Há um filme que junta Pessoa, Saramago e João Botelho. A preto e branco

Fernando Pessoa criou Ricardo Reis, seu heterónimo, que José Saramago fez regressar a Lisboa para escrever um romance que João Botelho transpôs para o cinema. O retrato do país e do Mundo, a ditadura, o fascismo, o nazismo. O amor e a poesia. "O ano da morte de Ricardo Reis" estreia a 1 de outubro. A preto e branco.

Aqui o mar acaba e a terra principia. Chove sobre a cidade pálida, as águas do rio correm turvas de barro, há cheia nas lezírias." O livro começa assim. Um barco atraca no cais de Alcântara. Um mês depois da morte de Fernando Pessoa, Ricardo Reis desembarca em Lisboa, após o exílio de 16 anos no Brasil. Um telegrama de Álvaro de Campos avisou-o da morte do criador que o fez nascer em 1887, sem dia nem mês, no Porto, sem indicar o ano da morte.

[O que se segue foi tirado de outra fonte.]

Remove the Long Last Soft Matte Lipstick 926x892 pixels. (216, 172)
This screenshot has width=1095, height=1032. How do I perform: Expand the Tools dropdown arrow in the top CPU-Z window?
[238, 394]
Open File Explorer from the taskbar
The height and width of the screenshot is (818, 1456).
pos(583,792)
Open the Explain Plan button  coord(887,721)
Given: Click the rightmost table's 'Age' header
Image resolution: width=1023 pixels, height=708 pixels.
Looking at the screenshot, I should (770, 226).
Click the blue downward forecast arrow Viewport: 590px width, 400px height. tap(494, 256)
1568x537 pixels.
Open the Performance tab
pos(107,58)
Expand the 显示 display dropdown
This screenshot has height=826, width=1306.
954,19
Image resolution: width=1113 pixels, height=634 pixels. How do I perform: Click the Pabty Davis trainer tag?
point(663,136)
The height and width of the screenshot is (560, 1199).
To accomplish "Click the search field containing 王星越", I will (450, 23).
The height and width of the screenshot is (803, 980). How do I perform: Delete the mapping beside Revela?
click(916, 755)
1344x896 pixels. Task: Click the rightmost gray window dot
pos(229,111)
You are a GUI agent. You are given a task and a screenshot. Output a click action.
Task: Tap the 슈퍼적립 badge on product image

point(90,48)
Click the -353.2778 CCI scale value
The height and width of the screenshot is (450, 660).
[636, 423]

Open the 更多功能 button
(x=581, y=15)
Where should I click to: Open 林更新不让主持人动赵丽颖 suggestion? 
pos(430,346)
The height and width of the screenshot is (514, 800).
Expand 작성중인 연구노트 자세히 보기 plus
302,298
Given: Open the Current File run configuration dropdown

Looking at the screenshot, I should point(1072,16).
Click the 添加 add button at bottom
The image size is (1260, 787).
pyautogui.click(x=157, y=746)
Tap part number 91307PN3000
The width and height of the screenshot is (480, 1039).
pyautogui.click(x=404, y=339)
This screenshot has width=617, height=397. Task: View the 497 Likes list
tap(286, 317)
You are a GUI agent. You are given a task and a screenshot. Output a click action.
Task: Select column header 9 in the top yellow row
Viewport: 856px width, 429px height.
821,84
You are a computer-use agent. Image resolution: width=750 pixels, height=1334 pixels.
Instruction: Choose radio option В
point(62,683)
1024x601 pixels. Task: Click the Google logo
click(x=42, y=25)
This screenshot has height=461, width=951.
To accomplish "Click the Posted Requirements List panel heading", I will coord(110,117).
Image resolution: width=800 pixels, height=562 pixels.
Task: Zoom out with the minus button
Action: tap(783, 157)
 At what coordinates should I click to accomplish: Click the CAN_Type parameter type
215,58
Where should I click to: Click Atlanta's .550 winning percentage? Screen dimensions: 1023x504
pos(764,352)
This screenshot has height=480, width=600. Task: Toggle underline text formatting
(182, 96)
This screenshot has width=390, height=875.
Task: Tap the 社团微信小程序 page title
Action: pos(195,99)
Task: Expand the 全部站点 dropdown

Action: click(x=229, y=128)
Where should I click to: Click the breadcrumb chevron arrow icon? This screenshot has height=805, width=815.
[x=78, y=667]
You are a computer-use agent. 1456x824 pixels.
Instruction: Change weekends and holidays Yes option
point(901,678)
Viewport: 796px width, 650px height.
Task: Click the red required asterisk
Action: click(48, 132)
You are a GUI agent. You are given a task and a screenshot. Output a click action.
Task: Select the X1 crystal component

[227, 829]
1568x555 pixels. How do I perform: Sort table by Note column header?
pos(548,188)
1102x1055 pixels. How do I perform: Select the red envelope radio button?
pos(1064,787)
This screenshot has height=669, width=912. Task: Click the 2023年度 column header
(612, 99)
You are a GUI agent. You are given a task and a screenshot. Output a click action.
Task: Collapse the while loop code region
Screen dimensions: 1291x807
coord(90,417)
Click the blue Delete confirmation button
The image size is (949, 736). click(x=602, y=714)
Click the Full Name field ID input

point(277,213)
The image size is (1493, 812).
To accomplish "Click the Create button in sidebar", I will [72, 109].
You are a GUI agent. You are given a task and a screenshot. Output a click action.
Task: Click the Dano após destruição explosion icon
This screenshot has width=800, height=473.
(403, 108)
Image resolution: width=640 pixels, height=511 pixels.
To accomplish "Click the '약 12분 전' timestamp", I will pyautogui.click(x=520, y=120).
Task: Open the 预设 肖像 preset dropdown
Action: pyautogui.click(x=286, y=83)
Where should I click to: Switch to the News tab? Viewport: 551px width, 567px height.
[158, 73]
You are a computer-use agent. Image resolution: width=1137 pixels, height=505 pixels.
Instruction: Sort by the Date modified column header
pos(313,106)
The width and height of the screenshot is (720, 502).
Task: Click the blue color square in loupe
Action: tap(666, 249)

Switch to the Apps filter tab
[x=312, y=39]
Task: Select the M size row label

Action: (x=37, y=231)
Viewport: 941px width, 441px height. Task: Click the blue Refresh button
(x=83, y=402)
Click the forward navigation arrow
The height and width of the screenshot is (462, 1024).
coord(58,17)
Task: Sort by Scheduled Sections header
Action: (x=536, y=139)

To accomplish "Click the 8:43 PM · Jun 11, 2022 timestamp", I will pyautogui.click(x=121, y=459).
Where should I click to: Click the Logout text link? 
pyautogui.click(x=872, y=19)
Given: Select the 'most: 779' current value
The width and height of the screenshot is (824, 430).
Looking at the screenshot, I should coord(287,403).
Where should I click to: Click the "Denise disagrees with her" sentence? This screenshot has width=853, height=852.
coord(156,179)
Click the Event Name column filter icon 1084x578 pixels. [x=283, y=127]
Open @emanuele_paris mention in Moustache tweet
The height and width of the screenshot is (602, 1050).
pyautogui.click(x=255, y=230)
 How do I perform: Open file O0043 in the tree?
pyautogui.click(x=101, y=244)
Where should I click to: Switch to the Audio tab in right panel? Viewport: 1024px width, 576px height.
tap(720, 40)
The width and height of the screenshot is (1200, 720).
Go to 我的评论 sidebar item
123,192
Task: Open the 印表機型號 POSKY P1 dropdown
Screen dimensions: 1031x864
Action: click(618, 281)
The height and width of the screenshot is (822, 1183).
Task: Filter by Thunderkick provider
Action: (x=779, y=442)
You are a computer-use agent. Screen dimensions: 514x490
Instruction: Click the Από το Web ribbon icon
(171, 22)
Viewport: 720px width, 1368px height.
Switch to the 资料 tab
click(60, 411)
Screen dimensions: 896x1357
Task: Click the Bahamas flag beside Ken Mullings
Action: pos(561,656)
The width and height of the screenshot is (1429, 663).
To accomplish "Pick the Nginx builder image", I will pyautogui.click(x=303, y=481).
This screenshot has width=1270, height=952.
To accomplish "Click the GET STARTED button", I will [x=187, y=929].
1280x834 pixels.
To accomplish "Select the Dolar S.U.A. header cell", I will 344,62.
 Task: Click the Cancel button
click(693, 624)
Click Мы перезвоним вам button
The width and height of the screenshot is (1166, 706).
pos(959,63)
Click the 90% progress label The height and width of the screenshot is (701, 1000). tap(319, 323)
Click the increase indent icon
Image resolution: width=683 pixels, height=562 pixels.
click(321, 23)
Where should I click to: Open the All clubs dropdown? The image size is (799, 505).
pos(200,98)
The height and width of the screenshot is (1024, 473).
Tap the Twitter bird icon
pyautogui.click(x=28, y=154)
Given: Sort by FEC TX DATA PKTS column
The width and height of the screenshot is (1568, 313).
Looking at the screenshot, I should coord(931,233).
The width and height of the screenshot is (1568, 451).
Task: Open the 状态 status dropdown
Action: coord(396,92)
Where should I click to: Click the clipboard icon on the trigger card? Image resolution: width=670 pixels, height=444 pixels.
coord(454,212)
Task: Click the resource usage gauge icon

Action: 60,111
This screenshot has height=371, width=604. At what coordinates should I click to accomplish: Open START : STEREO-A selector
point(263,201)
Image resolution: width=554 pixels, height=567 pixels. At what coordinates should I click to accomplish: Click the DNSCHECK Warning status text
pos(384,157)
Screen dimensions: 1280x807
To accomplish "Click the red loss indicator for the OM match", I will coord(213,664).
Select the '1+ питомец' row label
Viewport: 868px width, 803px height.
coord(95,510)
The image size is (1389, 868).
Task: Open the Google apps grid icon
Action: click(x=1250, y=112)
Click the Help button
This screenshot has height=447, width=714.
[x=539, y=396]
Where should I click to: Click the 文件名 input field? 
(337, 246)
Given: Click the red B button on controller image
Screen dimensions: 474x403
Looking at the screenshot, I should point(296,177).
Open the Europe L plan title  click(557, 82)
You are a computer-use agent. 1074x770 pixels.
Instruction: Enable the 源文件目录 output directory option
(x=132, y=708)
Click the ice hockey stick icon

José Saramago traz o médico, monárquico, que não conseguiu suportar a consolidação da República e partiu para o outro lado do Atlântico. O poeta das odes clássicas tem 48 anos, regressa ao país, e fica frente a frente com o seu criador, que tem apenas nove meses, o tempo de uma gestação, para ser esquecido. "O ano da morte de Ricardo Reis", livro escrito por Saramago em 1984, chega ao cinema pela mão do realizador João Botelho. Com as sombras, o preto e o branco, os cinzentos e a luminosidade que o romance de Saramago pede. As antestreias acontecem hoje, domingo, no Teatro São João, no Porto, e amanhã no Centro Cultural de Belém, em Lisboa. Nos dias seguintes, 22 e 23, há sessões ao público no CCB, às 21 horas. A 1 de outubro, estreia em mais de 20 salas de cinema.